In a tweet, US President Donald Trump condemned the test: "North Korea has conducted a major nuclear test. Their words and actions continue to be very hostile and dangerous to the United States."

North Korea's state media confirmed the test, which it hailed as a "perfect success", just an hour before Chinese President Xi Jinping delivered his keynote speech to world leaders the opening of a BRICS summit in China's southern city of Xiamen. Xi did not mention the test in his speech, though China's Foreign Ministry released a statement that "strongly condemned" it.

There's relatively little on the front pages of China's state-run newspapers this morning about Sunday's nuclear test partly because they do not want the nuclear test to steal the spotlight.

The Communist Party's official mouthpiece, the People's Daily, has just one line about the crisis, beneath a photograph of President Xi welcoming Russian President Vladimir Putin to China yesterday.

Its report says that the pair agreed to "appropriately deal" with the situation and to maintain "close communication and coordination".

The English-language China Daily, an international mouthpiece for China's government, has more to say. In an editorial, the newspaper says North Korea's latest test "indicates it has taken a big step in its pursuit of nuclear prowess".

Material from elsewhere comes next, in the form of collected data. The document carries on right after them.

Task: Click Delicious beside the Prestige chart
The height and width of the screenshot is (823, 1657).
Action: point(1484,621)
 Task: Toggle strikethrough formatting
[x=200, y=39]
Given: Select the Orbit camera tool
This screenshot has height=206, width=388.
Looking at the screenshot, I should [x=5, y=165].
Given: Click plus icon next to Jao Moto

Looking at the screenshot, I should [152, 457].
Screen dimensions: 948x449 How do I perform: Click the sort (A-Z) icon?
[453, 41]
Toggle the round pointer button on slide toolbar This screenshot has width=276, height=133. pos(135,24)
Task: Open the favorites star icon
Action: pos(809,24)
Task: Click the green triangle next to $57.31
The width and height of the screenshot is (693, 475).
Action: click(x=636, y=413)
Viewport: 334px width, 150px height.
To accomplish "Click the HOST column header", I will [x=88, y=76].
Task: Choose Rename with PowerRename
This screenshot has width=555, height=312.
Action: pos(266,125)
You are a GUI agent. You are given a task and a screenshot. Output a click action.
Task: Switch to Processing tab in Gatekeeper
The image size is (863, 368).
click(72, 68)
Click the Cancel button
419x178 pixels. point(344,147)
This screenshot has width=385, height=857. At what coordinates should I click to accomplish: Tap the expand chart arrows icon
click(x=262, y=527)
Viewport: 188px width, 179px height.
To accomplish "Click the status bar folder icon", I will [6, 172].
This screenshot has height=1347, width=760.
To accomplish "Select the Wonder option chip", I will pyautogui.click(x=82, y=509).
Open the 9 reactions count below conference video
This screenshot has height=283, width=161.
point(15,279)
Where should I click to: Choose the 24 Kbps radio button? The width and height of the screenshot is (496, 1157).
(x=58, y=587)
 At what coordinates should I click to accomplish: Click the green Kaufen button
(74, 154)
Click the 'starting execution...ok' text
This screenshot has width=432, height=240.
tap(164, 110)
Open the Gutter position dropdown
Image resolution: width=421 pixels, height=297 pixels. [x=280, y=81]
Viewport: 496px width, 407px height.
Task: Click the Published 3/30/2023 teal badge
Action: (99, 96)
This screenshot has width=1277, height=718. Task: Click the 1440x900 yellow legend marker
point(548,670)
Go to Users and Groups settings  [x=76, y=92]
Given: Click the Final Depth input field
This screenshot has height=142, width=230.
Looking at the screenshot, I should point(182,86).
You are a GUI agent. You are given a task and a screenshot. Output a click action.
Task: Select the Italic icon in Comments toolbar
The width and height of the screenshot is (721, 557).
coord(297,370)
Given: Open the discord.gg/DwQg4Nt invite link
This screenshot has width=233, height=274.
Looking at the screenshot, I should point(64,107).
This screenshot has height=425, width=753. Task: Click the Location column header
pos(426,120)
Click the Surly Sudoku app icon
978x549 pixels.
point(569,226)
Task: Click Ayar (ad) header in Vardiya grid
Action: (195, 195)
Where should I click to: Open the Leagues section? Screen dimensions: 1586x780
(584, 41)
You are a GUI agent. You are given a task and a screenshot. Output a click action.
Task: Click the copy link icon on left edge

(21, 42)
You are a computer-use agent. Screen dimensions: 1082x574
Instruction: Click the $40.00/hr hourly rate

"The latest development … if true, may indeed give Pyongyang the means to carry out its threats of launching doomsday attacks on enemy targets. Given Pyongyang's readiness to put to use each and every of its newly acquired capabilities against perceived enemies, this is a particularly dangerous move in its tactic of using nuclear and missile tests to draw attention to its demands," the China Daily argues.

The newspaper says that it is now time to return to the negotiating table with North Korea. "Sunday's test will obviously not be its last show of defiance ... [The international community must now consider] Pyongyang's genuine needs, especially food and national security."

How will Trump respond?

The test offers more evidence that North Korea is moving closer to developing a nuclear warhead capable of being fitted onto an intercontinental ballistic missile that can strike the US, let alone key allies like Japan or South Korea in much closer proximity. With the US homeland looking increasingly vulnerable, US President Trump and his allies in the region want to build international pressure following the United Nations Security Council resolution passed last month which banned mineral and seafood exports worth some $1 billion to the regime.

On Friday, US President Trump and South Korean President Moon agreed to ramp up US missile defenses in South Korea, where one American Thaad anti-missile battery is currently deployed.

A few weeks ago, US President Trump asserted that the North Korean regime "is behaving in a very dangerous manner, and something will have to be done about it…and probably dealt with rapidly."

While Washington's next steps are not crystal clear, the two-decades-long US policy of "strategic patience" towards Pyongyang is now over with all options on the table. Aside from military force, which US President Trump has threatened with his "fire and fury" and "locked and loaded" rhetoric, scenarios range from a new round of peace talks at the dovish end of the spectrum, to more hawkish actions like interdicting ships suspected of selling North Korea weapons abroad, one of the regime's key sources of income.

However, Washington knows it would be wise to try to bring other parties, especially Beijing, on board for any intensified package of measures. Yet, beyond key regional allies like Tokyo and Seoul, others – especially Beijing – have so far been reluctant to take more comprehensive, sweeping measures.

China has taken some unilateral actions to tighten the screws on North Korea, including banning all coal imports into the country in February. However, it has reservations about squeezing its neighbor too much harder.